Who hasn’t heard the phrase “startup”? Surely, many individuals are familiar with that term. A startup is a freshly formed company that is looking for a repeatable and scalable business plan. A startup is established with the purpose of delivering a new product or service in the presence of uncertainties. So, in these uncertain conditions, does a startup require an audit?
There are some circumstances that would lead a startup company to conduct audits. An audit of a startup company is required when an equity investor asks one, which usually occurs in conjunction with a fundraising round. An equity investor may request complete disclosure of the financial records from a third-party expert. An audit of a startup company is needed when the company is asking for a bank loan or credit line. Not every bank will insist on a financial audit of the company. However, many businesses of a certain size do require them. An audit is also recommended for every firm preparing to sell their firm. Almost all potential buyers will want one, since they want to make sure the stated results are in accordance with GAAP. Financial accounts that have been audited for two to three years may aid to raise the sale price. An audit of a startup company is necessary if it is planning an initial public offering and is preparing to sell stock to the general public. Before going public, the company will need three years of audited financial statements. Finally, if the board of directors intends to ensure that the financial statements are proper and that the company has met its financial objectives, an audit is also required.
In order to have an audit, a startup company must prepare the financial reports and the supporting documents linked to the business’ financial activities. All of the records must be current and correct. A startup company must ensure that its documentation is clear, well-organized, and accessible to use. This will make the audit process go more quickly and efficiently. If a startup company has previously adhered to GAAP accounting rules, the audit process does not necessitate additional time to restate the financials in order to assess the company's financials against a common set of standards. The most critical part of audit preparation is maintaining comprehensive financial records for all transactions, including those that have no impact on cash flow or the balance sheet.

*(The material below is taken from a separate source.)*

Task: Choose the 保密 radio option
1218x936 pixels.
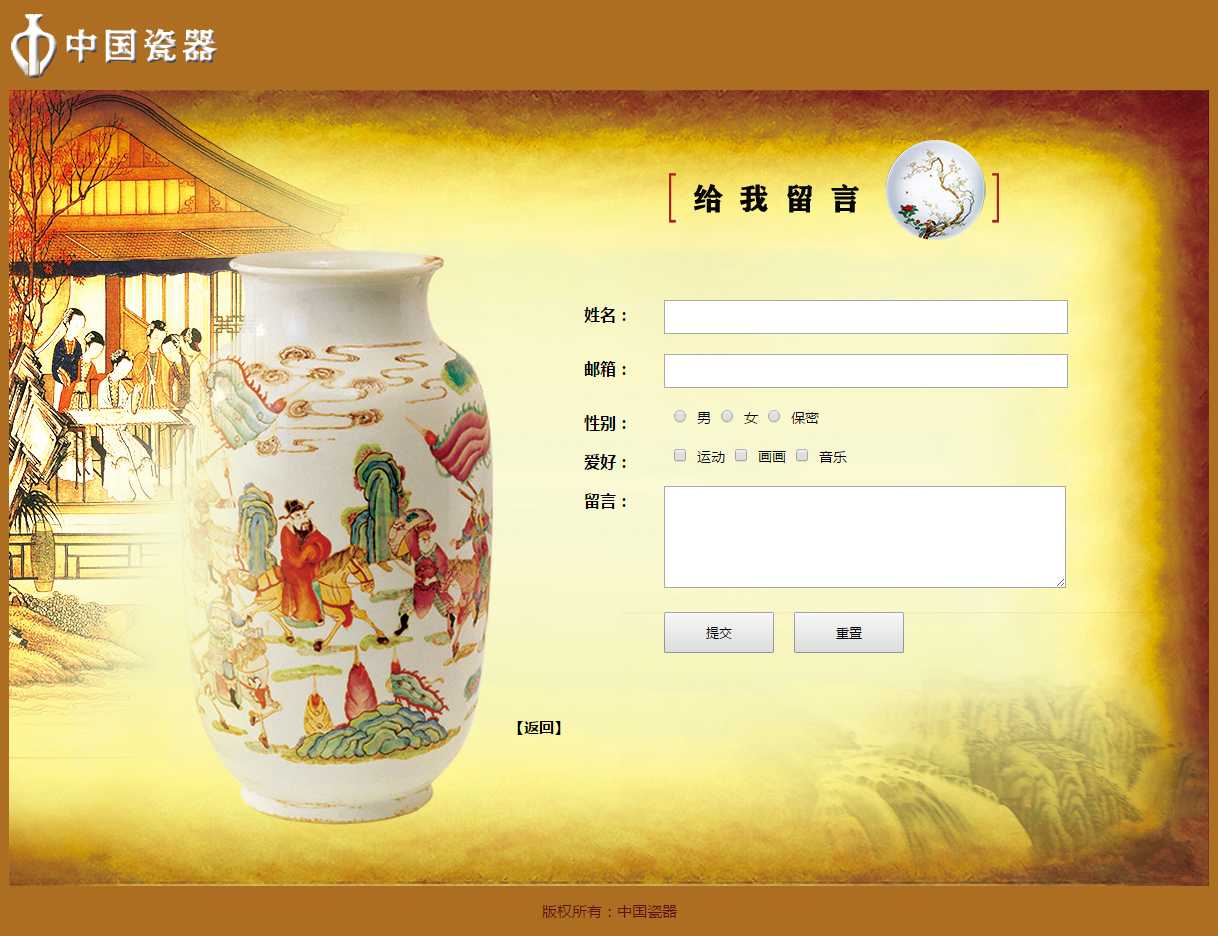Action: coord(774,416)
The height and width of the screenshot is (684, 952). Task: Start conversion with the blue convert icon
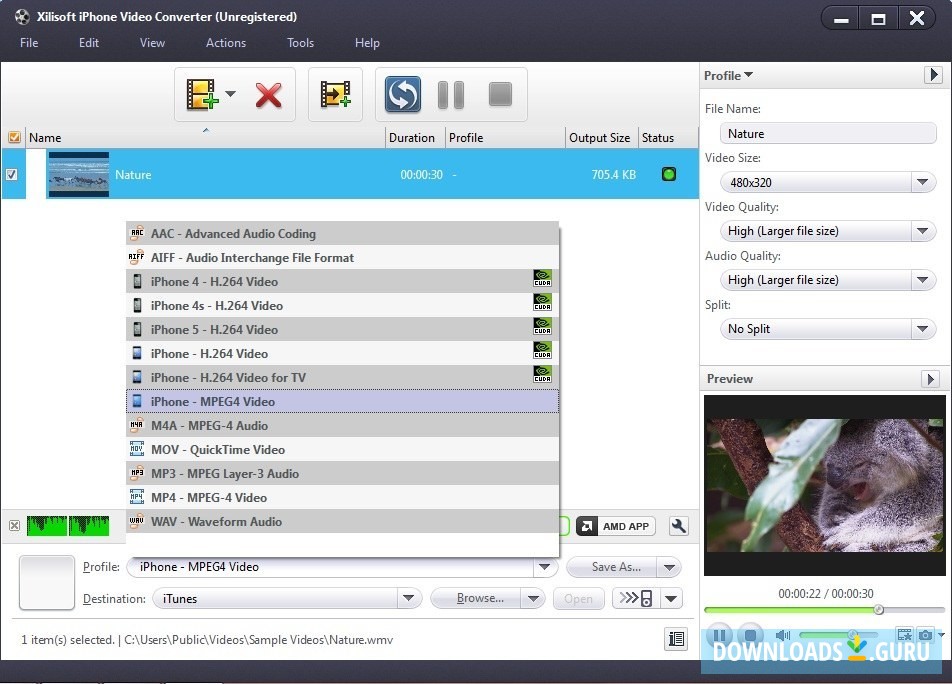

An audit at a startup company provides a number of benefits, especially in the long run. An audit allows companies to analyze their financial accounts in a practical and efficient manner. A start-up company's founder can also guarantee that the company follows accounting rules. Because many businesses are run by entrepreneurs who are inexperienced with the accounting processes and procedures required to produce appropriate financial reports, a company that already follows accounting standards can provide investors with peace of mind. Audits also assist the company in avoiding litigation or charges of fraud and negligence.
Whether or not an audit is needed in a startup, it depends on the circumstances of each company. If a startup wants to begin the audit process, there are two most important things to keep in mind, preparation and communication. Every founder must be mindful of the best decision for his or her company. However, the existence of an audit will provide the company with various advantages in the future.
Salamzadeh, Aidin and Kawamorita Kesim, Hiroko, (2015). Startup Companies: Life Cycle and Challenges. Proceedings of the 4th International Conference on Employment, Education and Entrepreneurship (EEE), Belgrade, Serbia.